Aufgabe A ▸
Schreib aus der Entscheidungsübersicht alles von „Von der Bestellung“ bis hinunter zu „ein Konflikt besteht.“ wortgetreu ab.
Aufgabe B ▸
Erkläre anhand der Entscheidungsübersicht in ein bis drei Sätzen, warum ein Durchsuchungsbeschluss seine Begrenzungsfunktion nicht erfüllt, wenn er keine Angabe zum Tatzeitraum enthält und auch sonst keine Anhaltspunkte für dessen Begrenzung bietet.
Aufgabe C ▸
Führe die Entscheidungsübersicht nach ihrem letzten Satz weiter.

Dokument ▸
• • • •
Durchsuchung: Umgrenzungsfunktion des Durchsuchungsbeschlusses

Eine hinreichende Begrenzung des äußeren Rahmens eines Durchsuchungsbeschlusses kann sich unmittelbar aus der Umschreibung von Art und Inhalt der gesuchten Beweismittel ergeben. Ist die Beweismittelumschreibung konkret genug, kann der Durchsuchungsbeschluss seine umgrenzende Funktion auch dann erfüllen, wenn der Tatvorwurf selbst (etwa zeitlich) nicht hinreichend umgrenzt ist. Unzureichend begrenzt können danach insbesondere Durchsuchungsbeschlüsse ohne Beschreibung des Tatzeitraums sein.

BVerfG, Beschl. v. 27.6.2024 – 1 BvR 1194/23

Durchsuchung. Anforderungen an den Durchsuchungsbeschluss

Den Anforderungen an die verfassungsrechtlich erforderliche Begrenzungsfunktion von Durchsuchungsanordnungen trägt ein Durchsuchungsbeschluss nicht hinreichend Rechnung, wenn der Beschluss keine Angabe zum Tatzeitraum enthält und die Begründung des Beschlusses auch sonst keine Anhaltspunkte für eine Begrenzung des Tatzeitraums bietet. Denn dann ermöglicht die mit dem Beschluss getroffene Anordnung der Sache nach eine Durchsuchung und Beschlagnahme von Beweismitteln für einen unbestimmten Zeitraum und wird bereits deshalb seiner Begrenzungsfunktion nicht gerecht.

VerfG Brandenburg, Beschl. v. 21.6.2024 – VfGBbg 35/21

Gemeinschaftlicher Beistand: Konflikt zwischen Anschlussberechtigten

Von der Bestellung eines gemeinschaftlichen Beistands für beide Elternteile eines Getöteten gemäß § 397b Abs. 1 StPO ist abzusehen, wenn zwischen diesen ein Konflikt besteht.
• • • •
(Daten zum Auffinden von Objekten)
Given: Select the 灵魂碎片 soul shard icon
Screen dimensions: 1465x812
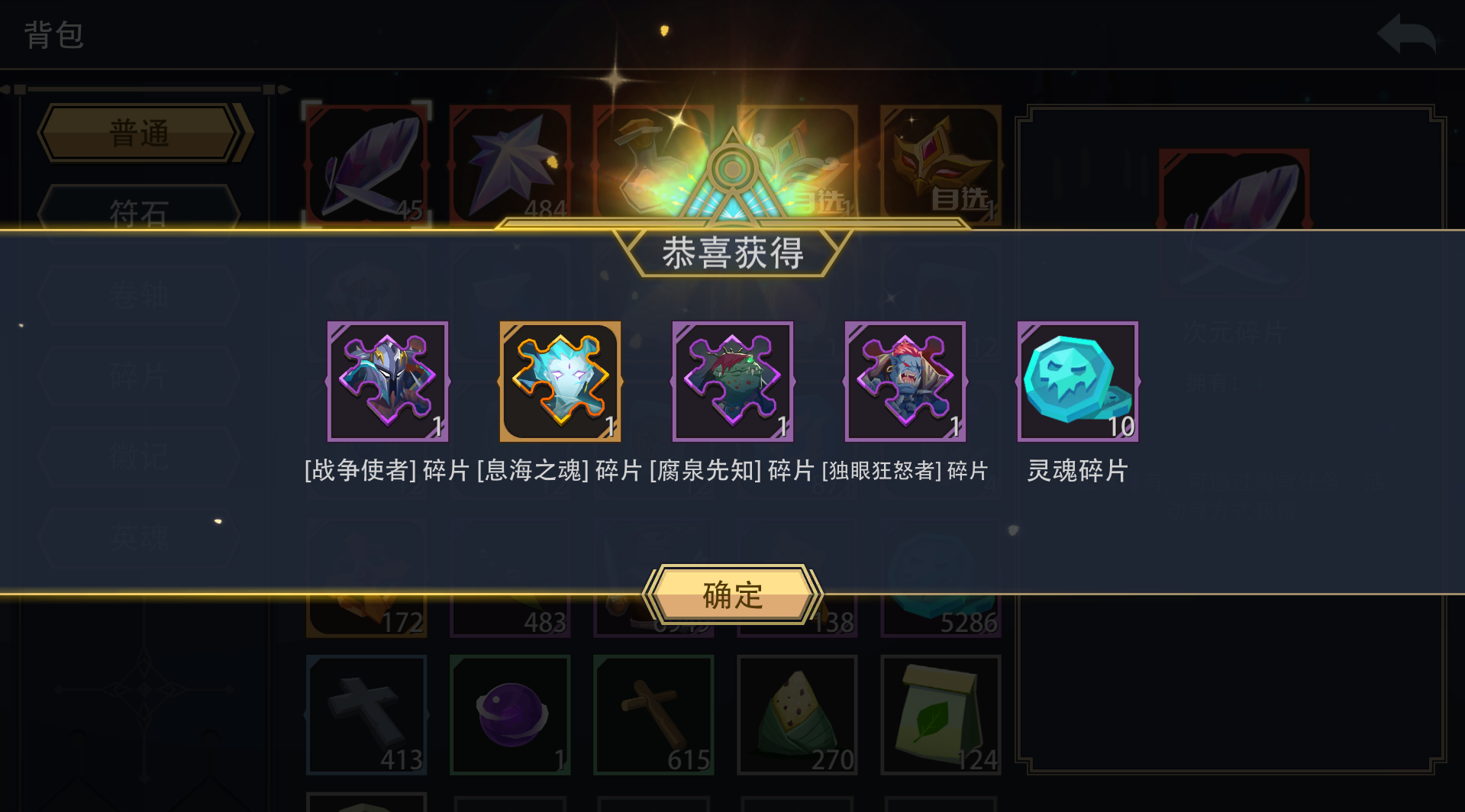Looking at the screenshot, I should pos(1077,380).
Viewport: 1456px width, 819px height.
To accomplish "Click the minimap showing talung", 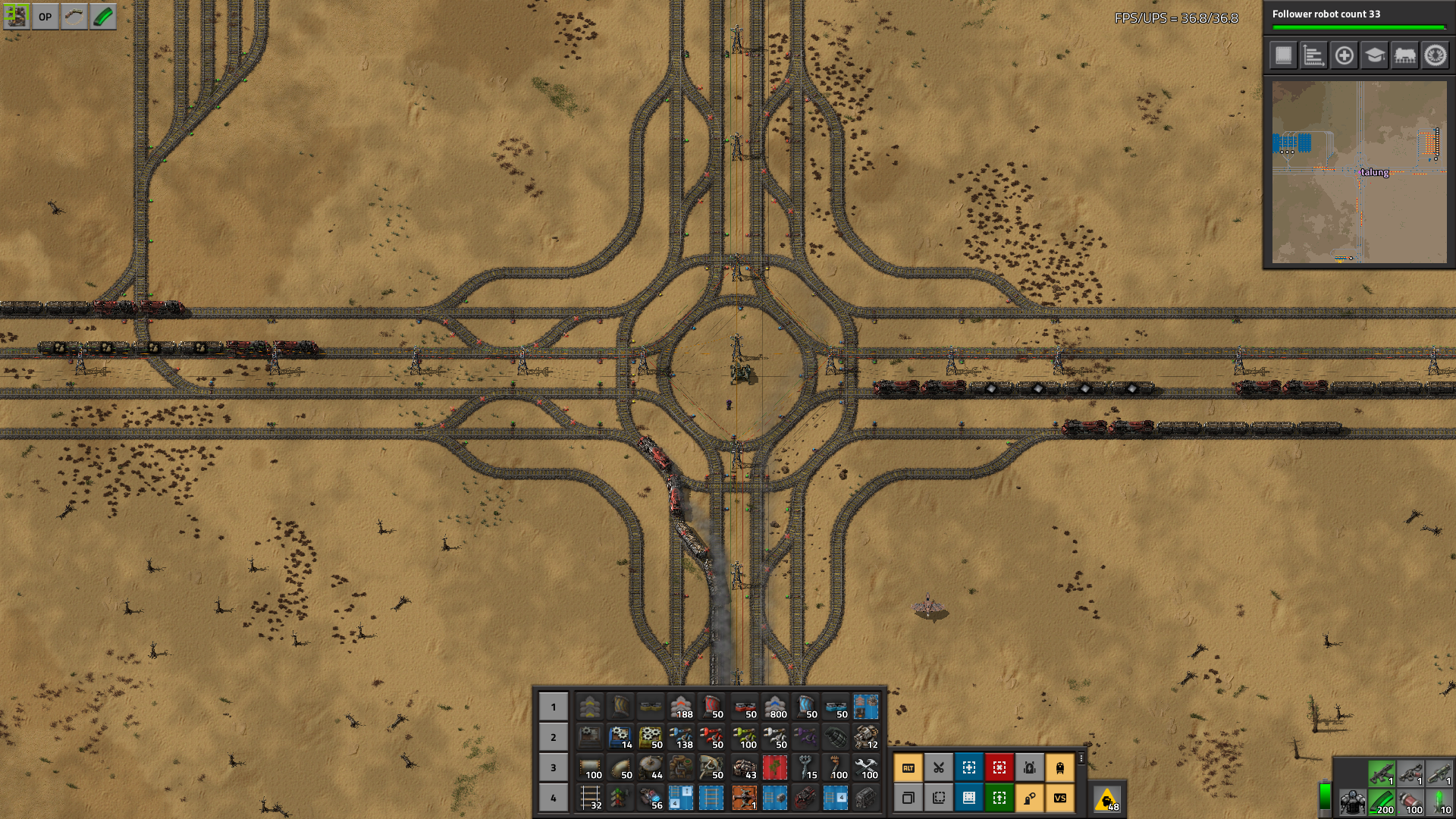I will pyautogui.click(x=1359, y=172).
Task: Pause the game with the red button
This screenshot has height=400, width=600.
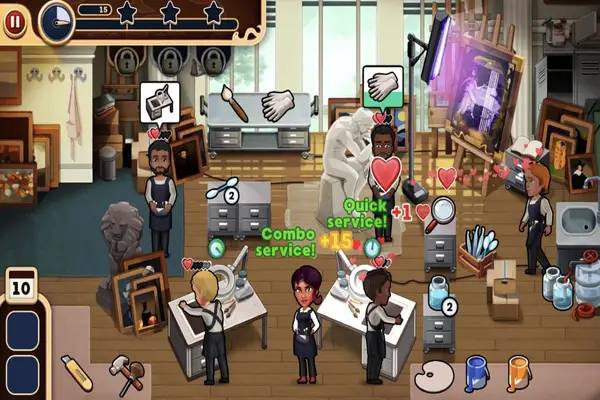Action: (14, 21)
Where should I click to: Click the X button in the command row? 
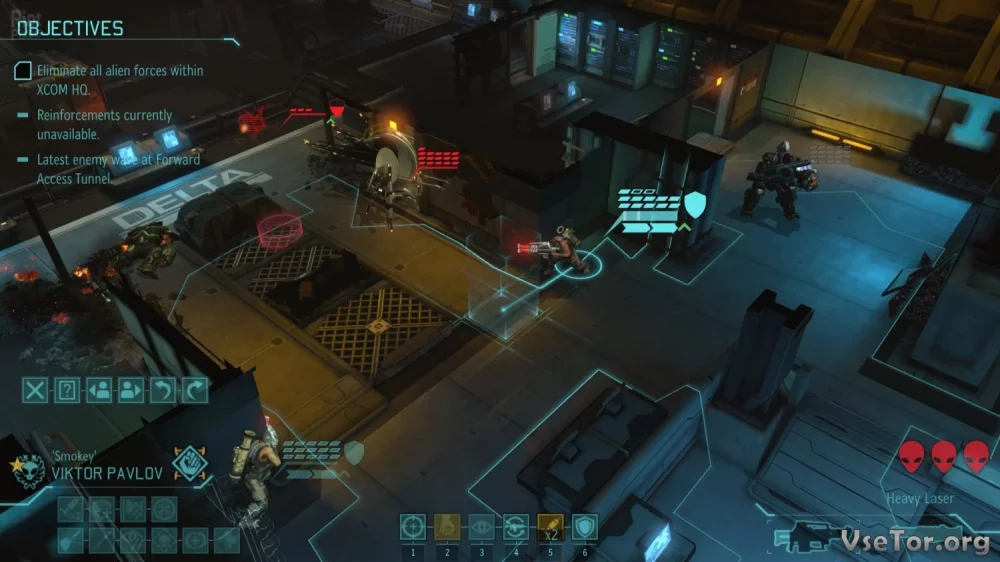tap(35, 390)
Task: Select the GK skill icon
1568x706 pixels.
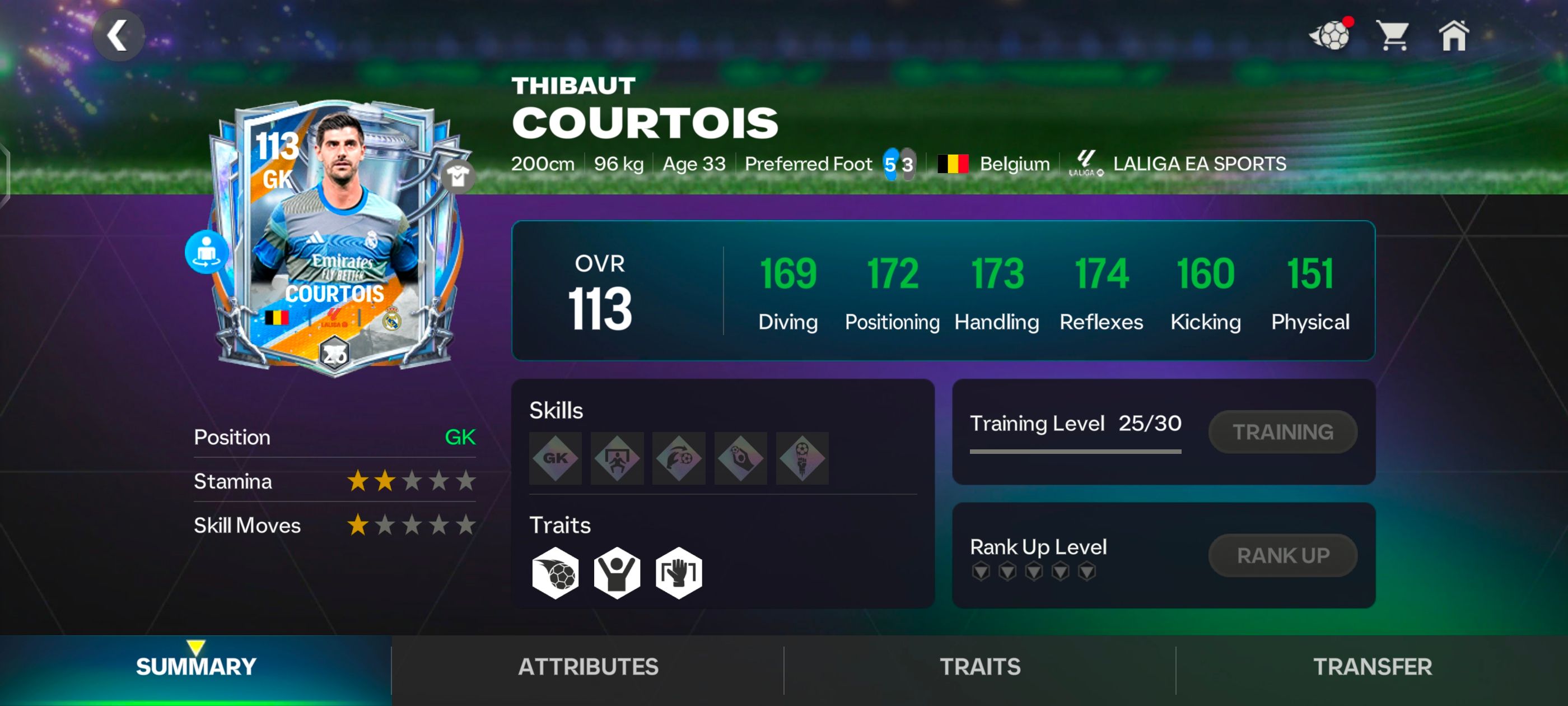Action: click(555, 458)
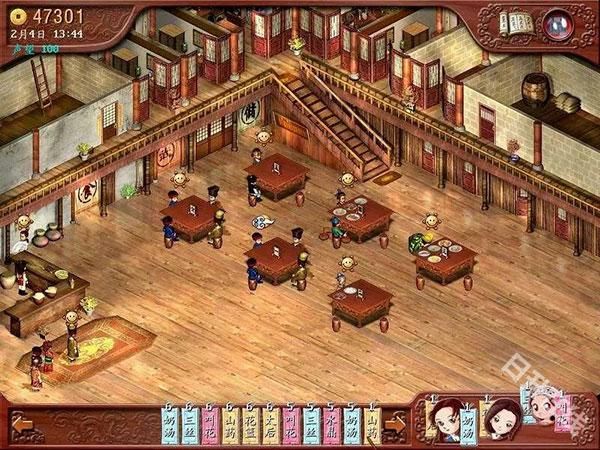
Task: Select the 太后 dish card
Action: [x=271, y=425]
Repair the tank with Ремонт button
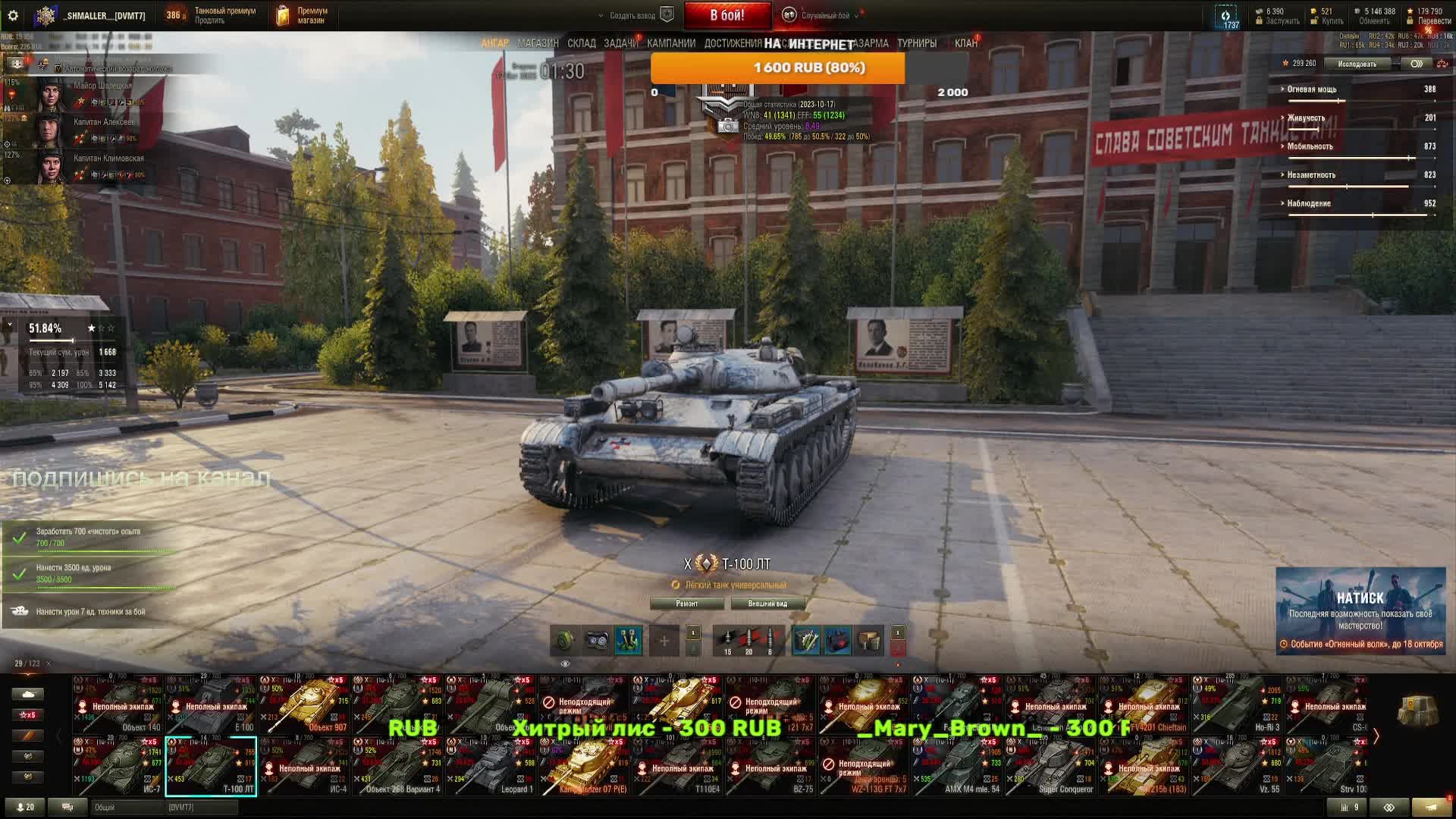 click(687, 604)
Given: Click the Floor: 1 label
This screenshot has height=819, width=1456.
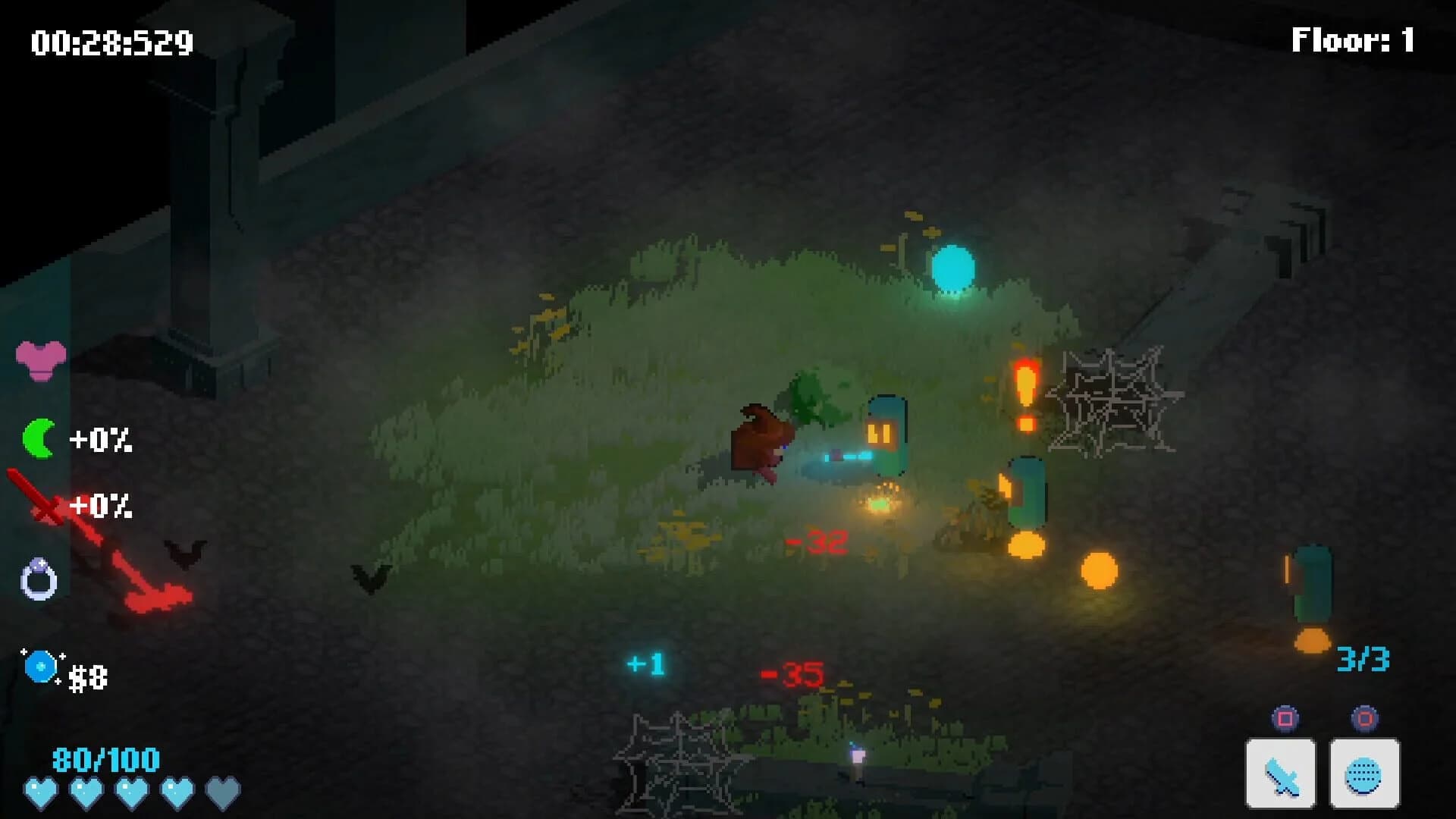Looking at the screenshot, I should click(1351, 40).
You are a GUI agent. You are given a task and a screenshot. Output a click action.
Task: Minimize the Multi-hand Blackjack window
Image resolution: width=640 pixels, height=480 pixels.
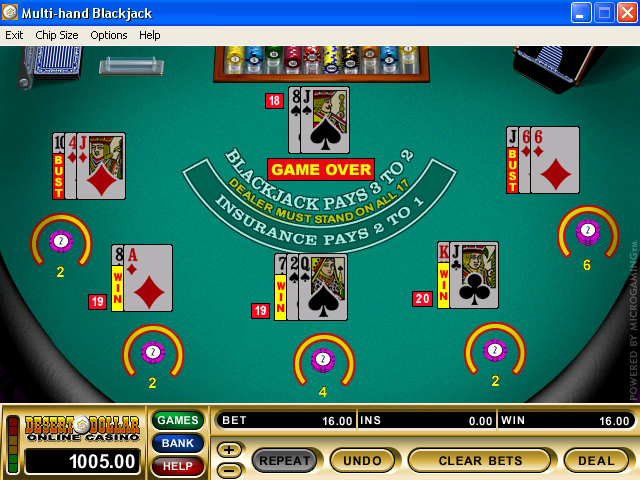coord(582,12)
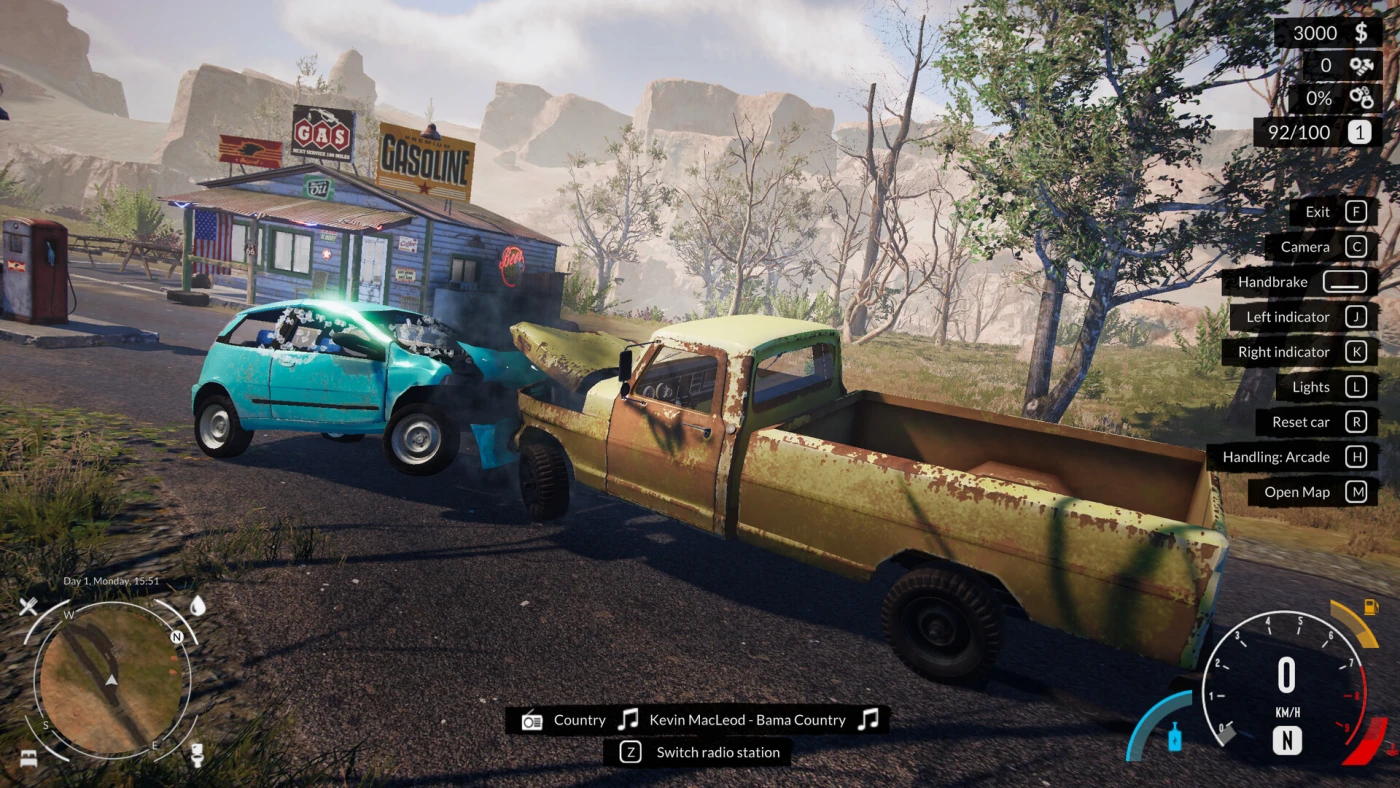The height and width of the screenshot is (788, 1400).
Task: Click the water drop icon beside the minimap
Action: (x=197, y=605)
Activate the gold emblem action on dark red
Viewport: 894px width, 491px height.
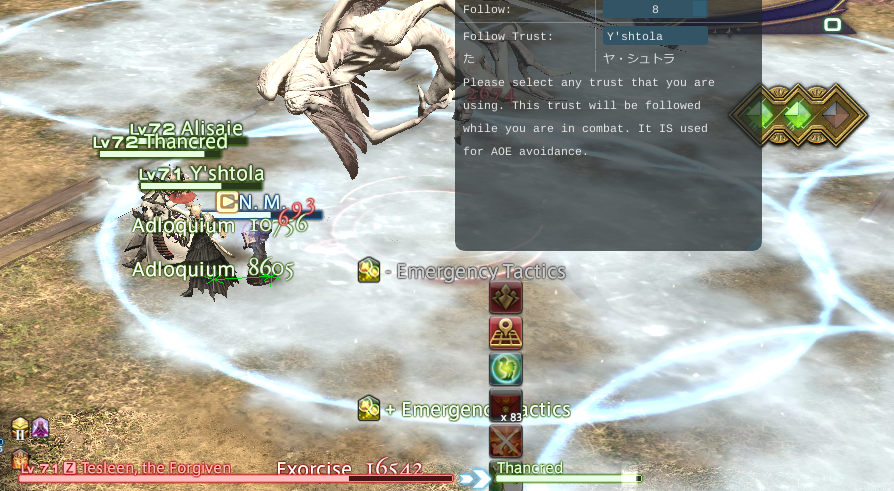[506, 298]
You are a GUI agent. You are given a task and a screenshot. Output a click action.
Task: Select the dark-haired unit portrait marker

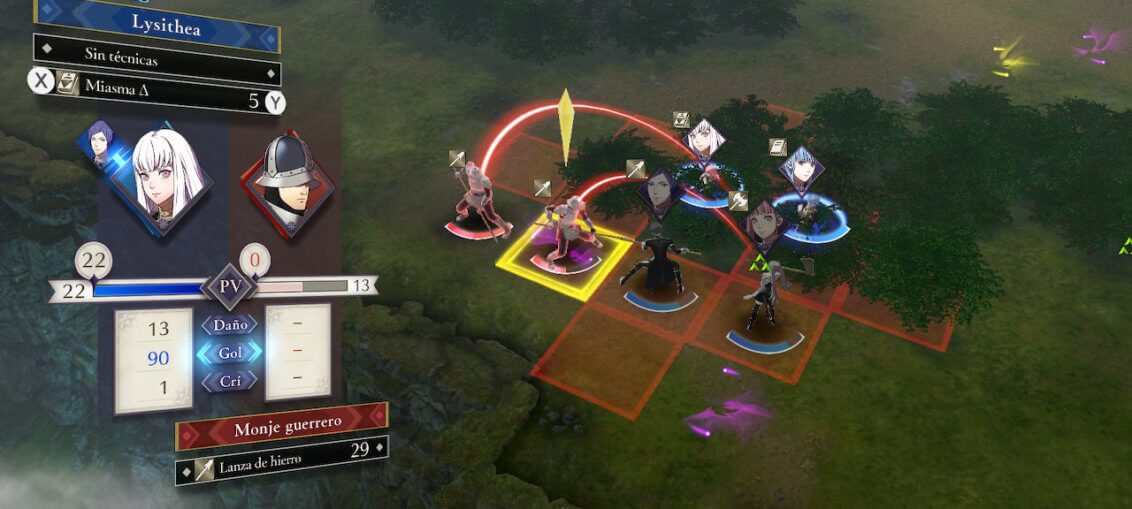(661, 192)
• • • •
Ergebnis A ▸
Von der Bestellung eines gemeinschaftlichen Beistands für beide Elternteile eines Getöteten gemäß § 397b Abs. 1 StPO ist abzusehen, wenn zwischen diesen ein Konflikt besteht.

Ergebnis B ▸
In diesem Fall erlaubt die Anordnung der Sache nach eine Durchsuchung und Beschlagnahme von Beweismitteln für einen unbestimmten Zeitraum. Schon deshalb wird der Beschluss seiner verfassungsrechtlich erforderlichen Begrenzungsfunktion nicht gerecht.

Ergebnis C ▸
BGH, Beschl. v. 30.7.2024 – 5 StR 236/24

Erkenntnisse aus Messengerdiensten: Verwertbarkeit nach dem 1.4.2024

Nach § 100b Abs. 2 Nr. 5a StPO in der ab dem 1.4.2024 gültigen Fassung sind schwere Straftaten i.S.d. § 100b Abs. 1 Nr. 1 StPO u.a. nur noch die Verbrechenstatbestände des § 34 Abs. 4 Nr. 1, 3 oder 4 KCanG. Für die Frage der Verwertbarkeit von vor dem 1.4.2024 gewonnenen Erkenntnissen aus der Überwachung von sog. Messengerdiensten (hier: SkyECC) ist auf den Verwendungszeitpunkt – also ggf. der Verwertung der Erkenntnisse im Zwischen- und Hauptverfahren – abzustellen. Lag zu dem Zeitpunkt keine Katalogtat i.S.d. § 100b Abs. 2 Nr. 5a StPO mehr vor, scheidet die Verwertbarkeit der Daten aus.

OLG Karlsruhe, Beschl. v. 24.7.2024 – 3 Ws 221/24

Durchsuchung: Anordnung wegen Geldwäsche

Auch hinsichtlich der seit dem 18.3.2021 geltenden Fassung des § 261 StGB erfordert eine Durchsuchungsanordnung wegen Geldwäsche einen Anfangsverdacht nicht nur hinsichtlich der Geldwäschehandlung, sondern auch in Bezug auf die Vortat (sog. doppelter Anfangsverdacht).

LG Saarbrücken, Beschl. v. 18.7.2024 – 13 Qs 19/24

Funkzellenabfrage: zugrunde liegende Straftat

Ein sog. Enkel-Trick-Betrug ist eine Straftat von auch im Einzelfall erheblicher Bedeutung i.S.v. § 100g Abs. 3 S. 1 Nr. 1 StPO i.V.m. § 100g Abs. 1 S. 1 Nr. 1 StPO. Der Katalog des § 100g Abs. 2 StPO ist für Funkzellenabfragen nach § 100g Abs. 3 S. 1 StPO nicht einschlägig (entgegen BGH, Beschl. v. 10.1.2024 – 2 StR 171/23).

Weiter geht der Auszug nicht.